Work to be completed
Reproduce all of the data below, swapping every occurrence of "Where should I click to" for "Where do I click to" and leaving everything else unchanged.

---- Provided material

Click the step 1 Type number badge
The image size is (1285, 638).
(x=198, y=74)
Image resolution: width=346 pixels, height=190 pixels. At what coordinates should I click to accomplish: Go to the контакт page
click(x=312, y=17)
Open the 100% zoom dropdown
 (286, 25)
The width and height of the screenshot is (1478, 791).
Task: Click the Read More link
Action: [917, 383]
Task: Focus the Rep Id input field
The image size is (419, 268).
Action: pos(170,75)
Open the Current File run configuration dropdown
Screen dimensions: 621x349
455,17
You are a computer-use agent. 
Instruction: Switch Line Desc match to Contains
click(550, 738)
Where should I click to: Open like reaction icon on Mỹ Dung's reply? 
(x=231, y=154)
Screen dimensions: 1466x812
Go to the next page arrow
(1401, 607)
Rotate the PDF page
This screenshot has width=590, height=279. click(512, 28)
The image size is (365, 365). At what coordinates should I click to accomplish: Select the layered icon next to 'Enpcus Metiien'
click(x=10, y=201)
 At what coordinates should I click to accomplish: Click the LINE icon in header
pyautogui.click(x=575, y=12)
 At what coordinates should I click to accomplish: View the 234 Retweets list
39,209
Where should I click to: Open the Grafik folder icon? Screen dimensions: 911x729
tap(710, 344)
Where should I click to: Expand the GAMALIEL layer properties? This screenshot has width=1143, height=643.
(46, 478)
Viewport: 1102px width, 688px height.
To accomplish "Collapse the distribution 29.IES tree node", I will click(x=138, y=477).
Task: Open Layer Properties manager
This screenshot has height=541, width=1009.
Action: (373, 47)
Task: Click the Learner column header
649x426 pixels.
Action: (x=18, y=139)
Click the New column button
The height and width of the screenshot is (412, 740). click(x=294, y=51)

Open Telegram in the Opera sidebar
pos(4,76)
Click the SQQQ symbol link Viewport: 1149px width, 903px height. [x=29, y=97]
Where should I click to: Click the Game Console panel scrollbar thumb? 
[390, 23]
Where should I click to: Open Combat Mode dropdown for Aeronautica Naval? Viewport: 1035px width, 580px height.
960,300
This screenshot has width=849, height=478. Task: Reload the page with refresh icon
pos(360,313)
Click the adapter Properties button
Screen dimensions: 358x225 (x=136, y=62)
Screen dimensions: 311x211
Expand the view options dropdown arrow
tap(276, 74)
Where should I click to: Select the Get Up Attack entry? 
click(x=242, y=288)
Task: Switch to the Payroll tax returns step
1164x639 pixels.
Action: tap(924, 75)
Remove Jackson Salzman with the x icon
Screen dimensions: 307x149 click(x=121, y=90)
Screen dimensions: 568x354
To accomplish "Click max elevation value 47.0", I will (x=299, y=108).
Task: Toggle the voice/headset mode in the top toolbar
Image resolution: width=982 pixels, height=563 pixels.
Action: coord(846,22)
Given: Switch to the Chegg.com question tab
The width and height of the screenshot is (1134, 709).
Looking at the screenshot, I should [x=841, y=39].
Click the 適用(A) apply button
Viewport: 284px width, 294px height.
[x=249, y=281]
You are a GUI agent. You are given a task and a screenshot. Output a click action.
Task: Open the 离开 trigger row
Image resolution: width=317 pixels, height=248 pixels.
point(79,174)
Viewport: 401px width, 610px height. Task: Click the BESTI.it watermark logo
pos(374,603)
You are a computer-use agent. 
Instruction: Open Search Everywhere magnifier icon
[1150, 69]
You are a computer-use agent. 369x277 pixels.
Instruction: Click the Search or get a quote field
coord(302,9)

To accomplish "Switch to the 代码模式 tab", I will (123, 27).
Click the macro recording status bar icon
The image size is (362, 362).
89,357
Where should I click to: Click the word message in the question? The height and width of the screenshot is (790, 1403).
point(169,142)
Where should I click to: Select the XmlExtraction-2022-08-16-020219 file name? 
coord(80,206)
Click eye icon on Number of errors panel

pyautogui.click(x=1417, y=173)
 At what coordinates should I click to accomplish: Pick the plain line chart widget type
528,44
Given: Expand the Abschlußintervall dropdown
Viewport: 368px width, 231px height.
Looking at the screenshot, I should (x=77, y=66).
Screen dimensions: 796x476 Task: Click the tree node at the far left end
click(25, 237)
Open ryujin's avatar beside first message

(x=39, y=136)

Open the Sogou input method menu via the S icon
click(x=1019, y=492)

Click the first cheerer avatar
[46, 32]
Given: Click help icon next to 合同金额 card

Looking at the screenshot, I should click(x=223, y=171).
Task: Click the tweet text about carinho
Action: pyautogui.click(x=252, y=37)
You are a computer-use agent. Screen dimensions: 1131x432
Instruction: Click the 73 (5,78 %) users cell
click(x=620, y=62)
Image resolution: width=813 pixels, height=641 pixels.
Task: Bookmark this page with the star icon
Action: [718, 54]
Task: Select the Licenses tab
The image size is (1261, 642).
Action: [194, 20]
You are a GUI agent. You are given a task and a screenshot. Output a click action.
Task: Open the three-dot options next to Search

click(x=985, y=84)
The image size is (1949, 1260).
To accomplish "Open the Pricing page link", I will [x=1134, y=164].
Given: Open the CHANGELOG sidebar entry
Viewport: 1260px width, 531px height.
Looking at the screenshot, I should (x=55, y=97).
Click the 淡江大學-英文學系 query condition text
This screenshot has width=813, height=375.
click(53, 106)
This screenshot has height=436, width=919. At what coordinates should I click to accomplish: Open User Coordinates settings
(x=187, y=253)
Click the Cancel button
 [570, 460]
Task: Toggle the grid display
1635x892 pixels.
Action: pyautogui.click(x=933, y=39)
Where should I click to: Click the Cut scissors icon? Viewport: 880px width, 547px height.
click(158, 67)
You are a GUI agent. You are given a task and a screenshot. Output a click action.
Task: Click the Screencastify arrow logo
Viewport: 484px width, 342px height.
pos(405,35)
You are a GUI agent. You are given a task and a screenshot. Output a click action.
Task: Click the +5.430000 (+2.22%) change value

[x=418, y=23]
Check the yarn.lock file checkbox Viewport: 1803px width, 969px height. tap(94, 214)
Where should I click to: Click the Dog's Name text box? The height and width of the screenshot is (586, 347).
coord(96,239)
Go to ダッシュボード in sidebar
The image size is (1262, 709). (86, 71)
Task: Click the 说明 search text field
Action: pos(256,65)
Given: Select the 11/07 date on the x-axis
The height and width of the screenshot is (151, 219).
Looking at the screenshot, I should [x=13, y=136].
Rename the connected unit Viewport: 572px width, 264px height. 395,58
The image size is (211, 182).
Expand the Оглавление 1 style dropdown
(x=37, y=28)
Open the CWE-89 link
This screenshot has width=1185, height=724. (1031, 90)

--------

Problem solution
Click the step 1 Type number badge
The image size is (1285, 638).
(x=198, y=74)
Image resolution: width=346 pixels, height=190 pixels. At what coordinates should I click to accomplish: Go to the контакт page
click(x=312, y=17)
Open the 100% zoom dropdown
 (286, 25)
The width and height of the screenshot is (1478, 791).
Task: Click the Read More link
Action: [917, 383]
Task: Focus the Rep Id input field
The image size is (419, 268).
Action: pos(170,75)
Open the Current File run configuration dropdown
Screen dimensions: 621x349
455,17
You are a computer-use agent. 
Instruction: Switch Line Desc match to Contains
click(550, 738)
Where do I click to: Open like reaction icon on Mỹ Dung's reply? 
(x=231, y=154)
Screen dimensions: 1466x812
Go to the next page arrow
(1401, 607)
Rotate the PDF page
This screenshot has width=590, height=279. click(512, 28)
The image size is (365, 365). At what coordinates should I click to accomplish: Select the layered icon next to 'Enpcus Metiien'
click(x=10, y=201)
 At what coordinates should I click to accomplish: Click the LINE icon in header
pyautogui.click(x=575, y=12)
 At what coordinates should I click to accomplish: View the 234 Retweets list
39,209
Where do I click to: Open the Grafik folder icon? Screen dimensions: 911x729
tap(710, 344)
Where do I click to: Expand the GAMALIEL layer properties? This screenshot has width=1143, height=643.
(46, 478)
Viewport: 1102px width, 688px height.
To accomplish "Collapse the distribution 29.IES tree node", I will click(x=138, y=477).
Task: Open Layer Properties manager
This screenshot has height=541, width=1009.
Action: (373, 47)
Task: Click the Learner column header
649x426 pixels.
Action: (x=18, y=139)
Click the New column button
The height and width of the screenshot is (412, 740). click(x=294, y=51)

Open Telegram in the Opera sidebar
pos(4,76)
Click the SQQQ symbol link Viewport: 1149px width, 903px height. [x=29, y=97]
Where do I click to: Click the Game Console panel scrollbar thumb? 
[390, 23]
Where do I click to: Open Combat Mode dropdown for Aeronautica Naval? Viewport: 1035px width, 580px height.
960,300
This screenshot has width=849, height=478. Task: Reload the page with refresh icon
pos(360,313)
Click the adapter Properties button
Screen dimensions: 358x225 (x=136, y=62)
Screen dimensions: 311x211
Expand the view options dropdown arrow
tap(276, 74)
Where do I click to: Select the Get Up Attack entry? 
click(x=242, y=288)
Task: Switch to the Payroll tax returns step
1164x639 pixels.
Action: tap(924, 75)
Remove Jackson Salzman with the x icon
Screen dimensions: 307x149 click(x=121, y=90)
Screen dimensions: 568x354
To accomplish "Click max elevation value 47.0", I will (x=299, y=108).
Task: Toggle the voice/headset mode in the top toolbar
Image resolution: width=982 pixels, height=563 pixels.
Action: coord(846,22)
Given: Switch to the Chegg.com question tab
The width and height of the screenshot is (1134, 709).
Looking at the screenshot, I should [x=841, y=39].
Click the 適用(A) apply button
Viewport: 284px width, 294px height.
[x=249, y=281]
You are a GUI agent. You are given a task and a screenshot. Output a click action.
Task: Open the 离开 trigger row
Image resolution: width=317 pixels, height=248 pixels.
point(79,174)
Viewport: 401px width, 610px height. Task: Click the BESTI.it watermark logo
pos(374,603)
You are a computer-use agent. 
Instruction: Open Search Everywhere magnifier icon
[1150, 69]
You are a computer-use agent. 369x277 pixels.
Instruction: Click the Search or get a quote field
coord(302,9)

To accomplish "Switch to the 代码模式 tab", I will (123, 27).
Click the macro recording status bar icon
The image size is (362, 362).
89,357
Where do I click to: Click the word message in the question? The height and width of the screenshot is (790, 1403).
point(169,142)
Where do I click to: Select the XmlExtraction-2022-08-16-020219 file name? 
coord(80,206)
Click eye icon on Number of errors panel

pyautogui.click(x=1417, y=173)
 At what coordinates should I click to accomplish: Pick the plain line chart widget type
528,44
Given: Expand the Abschlußintervall dropdown
Viewport: 368px width, 231px height.
Looking at the screenshot, I should (x=77, y=66).
Screen dimensions: 796x476 Task: Click the tree node at the far left end
click(25, 237)
Open ryujin's avatar beside first message

(x=39, y=136)

Open the Sogou input method menu via the S icon
click(x=1019, y=492)

Click the first cheerer avatar
[46, 32]
Given: Click help icon next to 合同金额 card

Looking at the screenshot, I should click(x=223, y=171).
Task: Click the tweet text about carinho
Action: pyautogui.click(x=252, y=37)
You are a computer-use agent. Screen dimensions: 1131x432
Instruction: Click the 73 (5,78 %) users cell
click(x=620, y=62)
Image resolution: width=813 pixels, height=641 pixels.
Task: Bookmark this page with the star icon
Action: [718, 54]
Task: Select the Licenses tab
The image size is (1261, 642).
Action: [194, 20]
You are a GUI agent. You are given a task and a screenshot. Output a click action.
Task: Open the three-dot options next to Search

click(x=985, y=84)
The image size is (1949, 1260).
To accomplish "Open the Pricing page link", I will [x=1134, y=164].
Given: Open the CHANGELOG sidebar entry
Viewport: 1260px width, 531px height.
Looking at the screenshot, I should (x=55, y=97).
Click the 淡江大學-英文學系 query condition text
This screenshot has width=813, height=375.
click(53, 106)
This screenshot has height=436, width=919. At what coordinates should I click to accomplish: Open User Coordinates settings
(x=187, y=253)
Click the Cancel button
 [570, 460]
Task: Toggle the grid display
1635x892 pixels.
Action: pyautogui.click(x=933, y=39)
Where do I click to: Click the Cut scissors icon? Viewport: 880px width, 547px height.
click(158, 67)
You are a GUI agent. You are given a task and a screenshot. Output a click action.
Task: Click the Screencastify arrow logo
Viewport: 484px width, 342px height.
pos(405,35)
You are a GUI agent. You are given a task and a screenshot. Output a click action.
Task: Click the +5.430000 (+2.22%) change value

[x=418, y=23]
Check the yarn.lock file checkbox Viewport: 1803px width, 969px height. tap(94, 214)
Where do I click to: Click the Dog's Name text box? The height and width of the screenshot is (586, 347).
coord(96,239)
Go to ダッシュボード in sidebar
The image size is (1262, 709). (86, 71)
Task: Click the 说明 search text field
Action: pos(256,65)
Given: Select the 11/07 date on the x-axis
The height and width of the screenshot is (151, 219).
Looking at the screenshot, I should [x=13, y=136].
Rename the connected unit Viewport: 572px width, 264px height. 395,58
The image size is (211, 182).
Expand the Оглавление 1 style dropdown
(x=37, y=28)
Open the CWE-89 link
This screenshot has width=1185, height=724. (1031, 90)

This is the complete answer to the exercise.